## Tasks
[a] According to the article about Kiradech's journey home, what dish will he ask his mother to make when he gets home?
[b] Reproduce word for word the passage of the article about Kiradech's journey home that begins at the words "When the PGA" and stops after "on the flight.".

He needed to put on protective gloves and a face mask throughout three flights that took him from Orlando to Thailand’s capital city in a journey spanning nearly 16,000km last weekend.
The PGA TOUR star is now serving a mandatory 14-day quarantine in a hotel room designated by the local government before he and his wife Tunyatorn can be reunited with their family members.
“We had our gloves and mask on all the time throughout the flights,” said Kiradech, who were part of a group of nearly 140 Thai nationals including LPGA Tour stars Ariya and Moriya Jutanugarn flown out of the U.S. on April 17 through arrangements made by the Thai government.
“In the plane, the passengers were kept apart to observe social distancing. We left our home at 6am on April 17 and arrived in the quarantine centre at 1am on April 19. My wife and I are currently in different rooms due to the quarantine. I’m excited to be able to see my family soon.”
When the PGA TOUR temporarily shut down due to the spread of COVID-19 on March 13, Kiradech initially felt it was best to stay put in his U.S. base in Orlando. As the situation escalated, he tried to leave the U.S. with the Jutanugarn sisters in early April, only to be denied at the 11th hour when Thailand stopped all international arrivals as part of preventive measures.
Kiradech then posted on Instagram a screengrab of him in a video call with the sisters, all of them teary-eyed. He kept in close touch with them and another fellow Thai LPGA golfer Wichanee Meechai and when the Thai government announced a special flight home on April 17, they began the rush to complete the necessary documentation and medical screenings needed to get on the flight.
“We had to submit the paperwork to the Thai Embassy in Washington D.C. and also get a medical certification to be deemed as fit-to-fly,” said Kiradech.
Upon arrival in Bangkok, the passengers were subsequently sent to the quarantine hotel. They are provided with basic needs and Kiradech has spent most of his time watching movies, conducting his exercises and getting onto social media to keep in touch with friends while stuck in his room.
“I have to keep myself all the time. It’s a lock down,” said Kiradech. “We can’t get friends to send stuff over and the food here is okay. However, I can’t wait to eat my mother’s home-cooked food though. I’m going to ask her to make Thai basil pork which is my favourite when I get home.
“I’ve got my golf clubs in the room but I can’t chip or putt as I don’t have any golf balls in the bag! So, I’m just exercising a little bit, resting, playing online games and watching movies to pass the time.”
While the PGA TOUR has announced plans to resume competition in June, Kiradech is unsure of his immediate playing schedule. “I want to work, I want to play but I want to be safe as well,” said Kiradech, the first Thai golfer to hold a PGA TOUR card.
“It’s good to announce we will resume play but I’ll decide on my plans later. Right now, I intend to stay at home for a while and shut down. I won’t go out to practice and will keep safe as I don’t want to affect my parents. It’s an opportunity to also rest my (left) knee and work on strengthening the knee (which he injured last April).”
Thailand has reported over 2,800 cases of COVID-19 and new cases has been on a downward trend over the past two weeks. Being stuck initially in Orlando and now in a quarantine hotel due to health and safety precautions have the burly Kiradech viewing things with a different lens on now.
“This is like a life lesson. I’ve been away from golf for so long now. When we were in Orlando, it was scary to go out to meet friends as we were afraid of passing the virus. Everyone has to be safe. It makes you appreciate life and golf more.”

## Available data
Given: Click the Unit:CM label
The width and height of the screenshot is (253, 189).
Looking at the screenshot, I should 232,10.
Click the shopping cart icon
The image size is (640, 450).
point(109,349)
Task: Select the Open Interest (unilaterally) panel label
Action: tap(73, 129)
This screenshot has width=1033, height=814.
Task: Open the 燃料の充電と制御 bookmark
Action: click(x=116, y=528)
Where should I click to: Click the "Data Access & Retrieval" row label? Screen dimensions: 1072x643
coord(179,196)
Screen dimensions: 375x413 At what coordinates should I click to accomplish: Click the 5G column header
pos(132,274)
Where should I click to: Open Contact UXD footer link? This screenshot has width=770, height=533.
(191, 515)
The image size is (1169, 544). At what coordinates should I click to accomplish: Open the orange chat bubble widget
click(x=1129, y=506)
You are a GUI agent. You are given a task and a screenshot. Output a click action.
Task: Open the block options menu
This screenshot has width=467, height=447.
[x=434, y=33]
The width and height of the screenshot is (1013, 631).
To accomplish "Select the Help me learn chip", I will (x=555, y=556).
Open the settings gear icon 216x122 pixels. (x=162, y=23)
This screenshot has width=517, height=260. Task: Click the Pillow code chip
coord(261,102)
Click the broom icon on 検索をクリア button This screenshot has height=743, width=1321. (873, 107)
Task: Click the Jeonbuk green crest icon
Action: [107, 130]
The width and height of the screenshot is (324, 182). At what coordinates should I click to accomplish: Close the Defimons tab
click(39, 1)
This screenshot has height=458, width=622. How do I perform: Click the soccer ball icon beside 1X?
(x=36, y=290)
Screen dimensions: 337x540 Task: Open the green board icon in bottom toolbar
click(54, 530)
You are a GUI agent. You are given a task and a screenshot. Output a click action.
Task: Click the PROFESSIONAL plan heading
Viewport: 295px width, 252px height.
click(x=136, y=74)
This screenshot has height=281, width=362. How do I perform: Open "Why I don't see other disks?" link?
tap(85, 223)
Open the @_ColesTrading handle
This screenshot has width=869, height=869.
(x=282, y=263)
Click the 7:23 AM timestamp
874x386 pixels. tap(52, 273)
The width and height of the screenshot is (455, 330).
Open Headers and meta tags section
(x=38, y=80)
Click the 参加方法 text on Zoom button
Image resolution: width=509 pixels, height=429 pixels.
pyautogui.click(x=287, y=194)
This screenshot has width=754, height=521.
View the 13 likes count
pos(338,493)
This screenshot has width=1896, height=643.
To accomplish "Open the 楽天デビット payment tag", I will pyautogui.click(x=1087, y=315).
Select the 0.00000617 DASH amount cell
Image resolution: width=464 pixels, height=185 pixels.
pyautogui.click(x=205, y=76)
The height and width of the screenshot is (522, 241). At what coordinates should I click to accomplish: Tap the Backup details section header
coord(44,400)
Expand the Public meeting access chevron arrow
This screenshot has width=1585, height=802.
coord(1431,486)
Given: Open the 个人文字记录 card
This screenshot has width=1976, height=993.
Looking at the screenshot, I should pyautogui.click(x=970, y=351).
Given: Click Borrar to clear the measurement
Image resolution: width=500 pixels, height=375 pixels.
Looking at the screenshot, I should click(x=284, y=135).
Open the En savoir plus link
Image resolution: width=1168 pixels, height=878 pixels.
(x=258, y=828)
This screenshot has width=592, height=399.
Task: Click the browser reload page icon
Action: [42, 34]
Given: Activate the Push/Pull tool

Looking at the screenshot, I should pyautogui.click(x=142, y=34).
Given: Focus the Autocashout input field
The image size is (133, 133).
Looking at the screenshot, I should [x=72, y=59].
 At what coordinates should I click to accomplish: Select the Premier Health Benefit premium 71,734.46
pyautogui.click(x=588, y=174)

## Responses for each task
[a] Thai basil pork.

[b]
When the PGA TOUR temporarily shut down due to the spread of COVID-19 on March 13, Kiradech initially felt it was best to stay put in his U.S. base in Orlando. As the situation escalated, he tried to leave the U.S. with the Jutanugarn sisters in early April, only to be denied at the 11th hour when Thailand stopped all international arrivals as part of preventive measures.
Kiradech then posted on Instagram a screengrab of him in a video call with the sisters, all of them teary-eyed. He kept in close touch with them and another fellow Thai LPGA golfer Wichanee Meechai and when the Thai government announced a special flight home on April 17, they began the rush to complete the necessary documentation and medical screenings needed to get on the flight.